__AIM OF THE TASK__: All of the data that follows should be retyped exactly as it appears.

__EXERCISE INPUT__:
= Beginning of Section =

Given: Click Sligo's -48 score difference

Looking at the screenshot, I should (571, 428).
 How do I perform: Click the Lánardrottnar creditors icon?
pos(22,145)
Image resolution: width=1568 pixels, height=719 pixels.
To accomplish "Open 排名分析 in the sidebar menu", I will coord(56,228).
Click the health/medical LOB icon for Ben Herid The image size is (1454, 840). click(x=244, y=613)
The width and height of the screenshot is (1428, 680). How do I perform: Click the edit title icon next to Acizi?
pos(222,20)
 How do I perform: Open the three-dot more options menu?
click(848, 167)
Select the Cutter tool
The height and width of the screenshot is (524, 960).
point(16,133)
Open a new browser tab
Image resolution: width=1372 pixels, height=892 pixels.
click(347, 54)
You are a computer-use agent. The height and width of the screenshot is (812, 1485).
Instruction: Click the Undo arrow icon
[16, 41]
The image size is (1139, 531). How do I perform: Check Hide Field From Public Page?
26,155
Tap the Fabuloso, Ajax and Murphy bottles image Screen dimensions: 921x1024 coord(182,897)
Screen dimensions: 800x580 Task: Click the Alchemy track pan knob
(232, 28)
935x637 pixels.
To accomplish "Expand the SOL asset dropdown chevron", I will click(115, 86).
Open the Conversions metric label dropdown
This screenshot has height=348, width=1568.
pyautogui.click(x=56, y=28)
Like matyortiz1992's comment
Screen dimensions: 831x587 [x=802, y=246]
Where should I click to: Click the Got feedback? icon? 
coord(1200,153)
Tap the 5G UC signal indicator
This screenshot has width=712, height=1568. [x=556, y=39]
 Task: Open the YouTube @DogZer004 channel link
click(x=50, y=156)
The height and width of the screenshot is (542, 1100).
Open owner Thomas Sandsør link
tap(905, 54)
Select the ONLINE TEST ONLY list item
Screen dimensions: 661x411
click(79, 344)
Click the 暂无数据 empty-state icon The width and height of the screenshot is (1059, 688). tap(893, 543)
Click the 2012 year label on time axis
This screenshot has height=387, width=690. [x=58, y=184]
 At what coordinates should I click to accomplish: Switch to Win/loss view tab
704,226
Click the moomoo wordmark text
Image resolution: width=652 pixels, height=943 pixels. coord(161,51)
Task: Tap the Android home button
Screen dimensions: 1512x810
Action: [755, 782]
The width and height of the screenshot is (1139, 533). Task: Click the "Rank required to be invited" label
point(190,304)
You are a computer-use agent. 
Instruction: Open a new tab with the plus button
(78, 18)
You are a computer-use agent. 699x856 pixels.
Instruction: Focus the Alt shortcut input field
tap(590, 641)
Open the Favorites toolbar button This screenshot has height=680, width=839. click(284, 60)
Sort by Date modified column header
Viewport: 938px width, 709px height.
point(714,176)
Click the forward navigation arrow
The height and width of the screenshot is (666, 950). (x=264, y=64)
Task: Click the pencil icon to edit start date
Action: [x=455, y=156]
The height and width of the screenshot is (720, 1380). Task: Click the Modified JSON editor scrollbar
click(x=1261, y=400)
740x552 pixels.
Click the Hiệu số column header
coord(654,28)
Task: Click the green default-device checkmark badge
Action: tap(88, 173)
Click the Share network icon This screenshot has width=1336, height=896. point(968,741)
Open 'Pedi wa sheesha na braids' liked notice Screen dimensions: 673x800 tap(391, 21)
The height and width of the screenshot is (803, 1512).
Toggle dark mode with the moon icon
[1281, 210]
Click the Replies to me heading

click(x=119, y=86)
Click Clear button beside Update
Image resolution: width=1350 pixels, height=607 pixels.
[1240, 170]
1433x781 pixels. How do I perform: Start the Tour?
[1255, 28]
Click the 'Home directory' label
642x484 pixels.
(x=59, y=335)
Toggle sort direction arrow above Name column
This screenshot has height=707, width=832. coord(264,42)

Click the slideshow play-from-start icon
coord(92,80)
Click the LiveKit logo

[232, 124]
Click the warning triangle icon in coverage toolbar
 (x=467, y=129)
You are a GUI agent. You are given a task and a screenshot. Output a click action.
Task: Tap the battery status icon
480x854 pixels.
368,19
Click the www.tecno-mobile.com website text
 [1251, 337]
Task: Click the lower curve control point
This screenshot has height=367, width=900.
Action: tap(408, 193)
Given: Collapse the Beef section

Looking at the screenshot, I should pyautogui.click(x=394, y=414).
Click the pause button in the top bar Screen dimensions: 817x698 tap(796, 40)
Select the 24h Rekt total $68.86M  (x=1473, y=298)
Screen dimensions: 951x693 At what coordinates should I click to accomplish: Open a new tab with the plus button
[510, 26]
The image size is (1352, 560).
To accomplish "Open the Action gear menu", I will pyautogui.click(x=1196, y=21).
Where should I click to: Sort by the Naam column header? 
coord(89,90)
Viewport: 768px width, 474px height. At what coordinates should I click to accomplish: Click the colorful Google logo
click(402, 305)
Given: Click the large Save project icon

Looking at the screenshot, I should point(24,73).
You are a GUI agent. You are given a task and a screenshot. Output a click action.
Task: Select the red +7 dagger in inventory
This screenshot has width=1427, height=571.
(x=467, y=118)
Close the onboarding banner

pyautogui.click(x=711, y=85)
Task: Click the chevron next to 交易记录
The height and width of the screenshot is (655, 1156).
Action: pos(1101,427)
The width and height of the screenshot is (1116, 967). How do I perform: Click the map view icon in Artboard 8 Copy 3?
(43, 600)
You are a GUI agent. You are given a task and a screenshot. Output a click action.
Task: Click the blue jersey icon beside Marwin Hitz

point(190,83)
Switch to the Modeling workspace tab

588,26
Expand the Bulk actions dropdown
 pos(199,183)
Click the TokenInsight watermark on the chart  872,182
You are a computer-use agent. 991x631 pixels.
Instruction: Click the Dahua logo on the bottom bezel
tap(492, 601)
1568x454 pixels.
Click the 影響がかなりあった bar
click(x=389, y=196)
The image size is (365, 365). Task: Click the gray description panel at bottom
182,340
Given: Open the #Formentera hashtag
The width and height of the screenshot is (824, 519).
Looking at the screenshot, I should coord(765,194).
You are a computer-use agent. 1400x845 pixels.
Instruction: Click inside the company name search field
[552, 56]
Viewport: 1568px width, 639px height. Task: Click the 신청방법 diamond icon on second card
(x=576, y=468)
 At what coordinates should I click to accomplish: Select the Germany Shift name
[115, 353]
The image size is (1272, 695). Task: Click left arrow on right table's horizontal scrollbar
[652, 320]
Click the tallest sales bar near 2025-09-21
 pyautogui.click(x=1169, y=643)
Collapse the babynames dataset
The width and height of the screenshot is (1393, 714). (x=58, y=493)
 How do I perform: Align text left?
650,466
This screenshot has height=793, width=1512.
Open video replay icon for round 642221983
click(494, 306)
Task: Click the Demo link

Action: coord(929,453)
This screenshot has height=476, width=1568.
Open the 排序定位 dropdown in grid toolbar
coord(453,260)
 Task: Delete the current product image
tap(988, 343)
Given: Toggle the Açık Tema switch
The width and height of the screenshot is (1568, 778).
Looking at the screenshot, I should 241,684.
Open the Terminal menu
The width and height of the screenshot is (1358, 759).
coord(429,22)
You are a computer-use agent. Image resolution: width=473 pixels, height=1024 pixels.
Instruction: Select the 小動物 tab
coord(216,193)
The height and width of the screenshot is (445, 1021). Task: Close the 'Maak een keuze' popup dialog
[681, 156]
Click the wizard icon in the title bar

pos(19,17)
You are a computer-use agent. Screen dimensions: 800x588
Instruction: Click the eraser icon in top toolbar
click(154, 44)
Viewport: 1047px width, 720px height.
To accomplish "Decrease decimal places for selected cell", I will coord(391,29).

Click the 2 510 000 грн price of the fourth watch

= End of Section =

__RESULT__:
Given: Click Sligo's -48 score difference

Looking at the screenshot, I should (571, 428).
 How do I perform: Click the Lánardrottnar creditors icon?
pos(22,145)
Image resolution: width=1568 pixels, height=719 pixels.
To accomplish "Open 排名分析 in the sidebar menu", I will coord(56,228).
Click the health/medical LOB icon for Ben Herid The image size is (1454, 840). click(x=244, y=613)
The width and height of the screenshot is (1428, 680). How do I perform: Click the edit title icon next to Acizi?
pos(222,20)
 How do I perform: Open the three-dot more options menu?
click(848, 167)
Select the Cutter tool
The height and width of the screenshot is (524, 960).
point(16,133)
Open a new browser tab
Image resolution: width=1372 pixels, height=892 pixels.
click(347, 54)
You are a computer-use agent. The height and width of the screenshot is (812, 1485).
Instruction: Click the Undo arrow icon
[16, 41]
The image size is (1139, 531). How do I perform: Check Hide Field From Public Page?
26,155
Tap the Fabuloso, Ajax and Murphy bottles image Screen dimensions: 921x1024 coord(182,897)
Screen dimensions: 800x580 Task: Click the Alchemy track pan knob
(232, 28)
935x637 pixels.
To accomplish "Expand the SOL asset dropdown chevron", I will click(115, 86).
Open the Conversions metric label dropdown
This screenshot has height=348, width=1568.
pyautogui.click(x=56, y=28)
Like matyortiz1992's comment
Screen dimensions: 831x587 [x=802, y=246]
Where should I click to: Click the Got feedback? icon? 
coord(1200,153)
Tap the 5G UC signal indicator
This screenshot has width=712, height=1568. [x=556, y=39]
 Task: Open the YouTube @DogZer004 channel link
click(x=50, y=156)
The height and width of the screenshot is (542, 1100).
Open owner Thomas Sandsør link
tap(905, 54)
Select the ONLINE TEST ONLY list item
Screen dimensions: 661x411
click(79, 344)
Click the 暂无数据 empty-state icon The width and height of the screenshot is (1059, 688). tap(893, 543)
Click the 2012 year label on time axis
This screenshot has height=387, width=690. [x=58, y=184]
 At what coordinates should I click to accomplish: Switch to Win/loss view tab
704,226
Click the moomoo wordmark text
Image resolution: width=652 pixels, height=943 pixels. coord(161,51)
Task: Tap the Android home button
Screen dimensions: 1512x810
Action: [755, 782]
The width and height of the screenshot is (1139, 533). Task: Click the "Rank required to be invited" label
point(190,304)
You are a computer-use agent. 
Instruction: Open a new tab with the plus button
(78, 18)
You are a computer-use agent. 699x856 pixels.
Instruction: Focus the Alt shortcut input field
tap(590, 641)
Open the Favorites toolbar button This screenshot has height=680, width=839. click(284, 60)
Sort by Date modified column header
Viewport: 938px width, 709px height.
point(714,176)
Click the forward navigation arrow
The height and width of the screenshot is (666, 950). (x=264, y=64)
Task: Click the pencil icon to edit start date
Action: [x=455, y=156]
The height and width of the screenshot is (720, 1380). Task: Click the Modified JSON editor scrollbar
click(x=1261, y=400)
740x552 pixels.
Click the Hiệu số column header
coord(654,28)
Task: Click the green default-device checkmark badge
Action: tap(88, 173)
Click the Share network icon This screenshot has width=1336, height=896. point(968,741)
Open 'Pedi wa sheesha na braids' liked notice Screen dimensions: 673x800 tap(391, 21)
The height and width of the screenshot is (803, 1512).
Toggle dark mode with the moon icon
[1281, 210]
Click the Replies to me heading

click(x=119, y=86)
Click Clear button beside Update
Image resolution: width=1350 pixels, height=607 pixels.
[1240, 170]
1433x781 pixels. How do I perform: Start the Tour?
[1255, 28]
Click the 'Home directory' label
642x484 pixels.
(x=59, y=335)
Toggle sort direction arrow above Name column
This screenshot has height=707, width=832. coord(264,42)

Click the slideshow play-from-start icon
coord(92,80)
Click the LiveKit logo

[232, 124]
Click the warning triangle icon in coverage toolbar
 (x=467, y=129)
You are a GUI agent. You are given a task and a screenshot. Output a click action.
Task: Tap the battery status icon
480x854 pixels.
368,19
Click the www.tecno-mobile.com website text
 [1251, 337]
Task: Click the lower curve control point
This screenshot has height=367, width=900.
Action: tap(408, 193)
Given: Collapse the Beef section

Looking at the screenshot, I should pyautogui.click(x=394, y=414).
Click the pause button in the top bar Screen dimensions: 817x698 tap(796, 40)
Select the 24h Rekt total $68.86M  (x=1473, y=298)
Screen dimensions: 951x693 At what coordinates should I click to accomplish: Open a new tab with the plus button
[510, 26]
The image size is (1352, 560).
To accomplish "Open the Action gear menu", I will pyautogui.click(x=1196, y=21).
Where should I click to: Sort by the Naam column header? 
coord(89,90)
Viewport: 768px width, 474px height. At what coordinates should I click to accomplish: Click the colorful Google logo
click(402, 305)
Given: Click the large Save project icon

Looking at the screenshot, I should point(24,73).
You are a GUI agent. You are given a task and a screenshot. Output a click action.
Task: Select the red +7 dagger in inventory
This screenshot has width=1427, height=571.
(x=467, y=118)
Close the onboarding banner

pyautogui.click(x=711, y=85)
Task: Click the chevron next to 交易记录
The height and width of the screenshot is (655, 1156).
Action: pos(1101,427)
The width and height of the screenshot is (1116, 967). How do I perform: Click the map view icon in Artboard 8 Copy 3?
(43, 600)
You are a GUI agent. You are given a task and a screenshot. Output a click action.
Task: Click the blue jersey icon beside Marwin Hitz

point(190,83)
Switch to the Modeling workspace tab

588,26
Expand the Bulk actions dropdown
 pos(199,183)
Click the TokenInsight watermark on the chart  872,182
You are a computer-use agent. 991x631 pixels.
Instruction: Click the Dahua logo on the bottom bezel
tap(492, 601)
1568x454 pixels.
Click the 影響がかなりあった bar
click(x=389, y=196)
The image size is (365, 365). Task: Click the gray description panel at bottom
182,340
Given: Open the #Formentera hashtag
The width and height of the screenshot is (824, 519).
Looking at the screenshot, I should coord(765,194).
You are a computer-use agent. 1400x845 pixels.
Instruction: Click inside the company name search field
[552, 56]
Viewport: 1568px width, 639px height. Task: Click the 신청방법 diamond icon on second card
(x=576, y=468)
 At what coordinates should I click to accomplish: Select the Germany Shift name
[115, 353]
The image size is (1272, 695). Task: Click left arrow on right table's horizontal scrollbar
[652, 320]
Click the tallest sales bar near 2025-09-21
 pyautogui.click(x=1169, y=643)
Collapse the babynames dataset
The width and height of the screenshot is (1393, 714). (x=58, y=493)
 How do I perform: Align text left?
650,466
This screenshot has height=793, width=1512.
Open video replay icon for round 642221983
click(494, 306)
Task: Click the Demo link

Action: coord(929,453)
This screenshot has height=476, width=1568.
Open the 排序定位 dropdown in grid toolbar
coord(453,260)
 Task: Delete the current product image
tap(988, 343)
Given: Toggle the Açık Tema switch
The width and height of the screenshot is (1568, 778).
Looking at the screenshot, I should 241,684.
Open the Terminal menu
The width and height of the screenshot is (1358, 759).
coord(429,22)
You are a computer-use agent. Image resolution: width=473 pixels, height=1024 pixels.
Instruction: Select the 小動物 tab
coord(216,193)
The height and width of the screenshot is (445, 1021). Task: Close the 'Maak een keuze' popup dialog
[681, 156]
Click the wizard icon in the title bar

pos(19,17)
You are a computer-use agent. Screen dimensions: 800x588
Instruction: Click the eraser icon in top toolbar
click(154, 44)
Viewport: 1047px width, 720px height.
To accomplish "Decrease decimal places for selected cell", I will coord(391,29).

Click the 2 510 000 грн price of the fourth watch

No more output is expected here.